DENVER (AP) _ Companies hoping to tap an estimated 100-year supply of shale oil locked in rock formations under Colorado, Utah, and southwest Wyoming have won federal approval for experimental extraction

Tuesday, November 14th 2006, 6:11 am

By: News On 6


DENVER (AP) _ Companies hoping to tap an estimated 100-year supply of shale oil locked in rock formations under Colorado, Utah, and southwest Wyoming have won federal approval for experimental extraction projects.

Not since the 1980s have companies been as interested as they are now in extracting oil from the rock, which has historically been a laborious and expensive process.

The Interior Department authorized 10-year leases for Shell Frontier Oil & Gas Co., Chevron USA and EGL Resources Inc. for 160-acre parcels for research and development projects in northwest Colorado.

The companies must submit detailed development plans, monitor groundwater, and obtain all required permits to protect air and water quality, the department said Monday in its decision.

The projects could begin as early as next summer.

Since 1996, Shell has tested procedures on private land in western Colorado that involve baking shale rock in the ground with electric heating rods, then pumping the melted oil to the surface. The plan is to circulate refrigerants such as ammonia dioxide through underground pipes to freeze adjacent areas to keep groundwater away from the melted oil.

Earlier this year, the Bureau of Land Management declared the projects would have no significant environmental impact. In authorizing the leases, the Interior Department agreed with that assessment.

``These R&D projects will allow us to test our belief that we have the knowledge and expertise to develop this resource effectively, economically and with the responsibility to the environment and to local communities,'' said C. Stephen Allred, assistant Interior secretary for land and minerals management.

Still unresolved, however, are concerns voiced by some state and federal agencies and environmentalists that the Bureau of Land Management understated or failed to adequately analyze threats to air and water.
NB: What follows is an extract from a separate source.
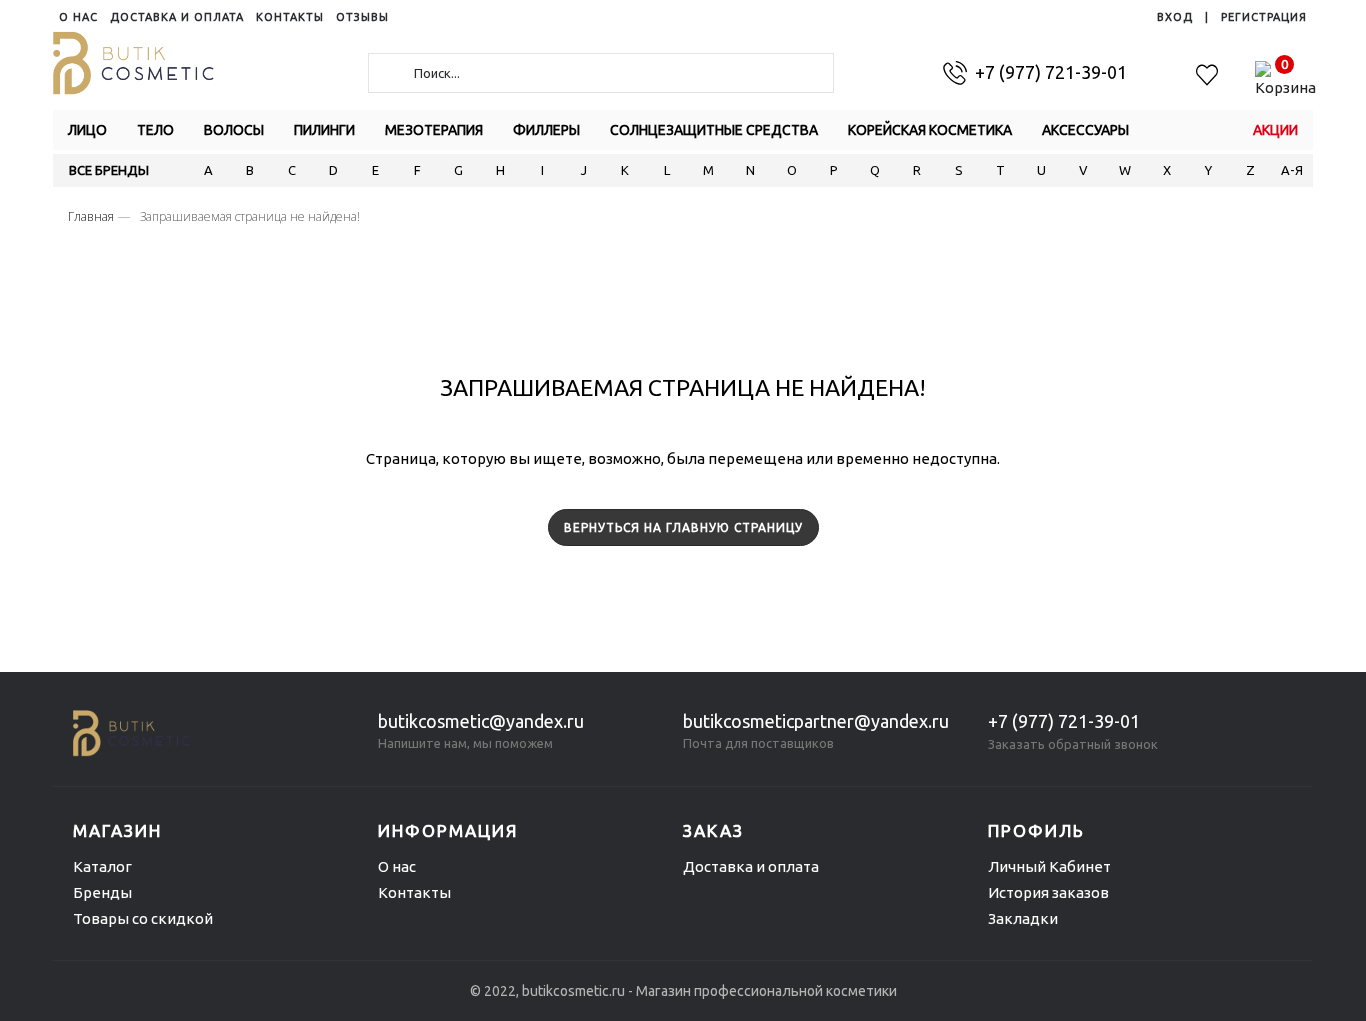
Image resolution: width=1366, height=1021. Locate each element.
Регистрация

There wasn't enough information about the effects on streams and groundwater to ensure protection of fish, including Colorado River cutthroat trout, listed by the state as a species of special concern, the Division of Wildlife wrote in comments to the bureau.

The wildlife division and the U.S. Geological Survey also said information was inadequate on the kinds of substances that will be released by the extraction process.

``I'm concerned that the BLM didn't take seriously the comments that various experts expressed,'' said Bob Randall, staff attorney for Western Resource Advocates, an environmental law and policy group.

Bureau spokesman Vaughn Whatley said such concerns prompted the agency to take a ``hard look'' at the data, but didn't change the overall environmental analysis.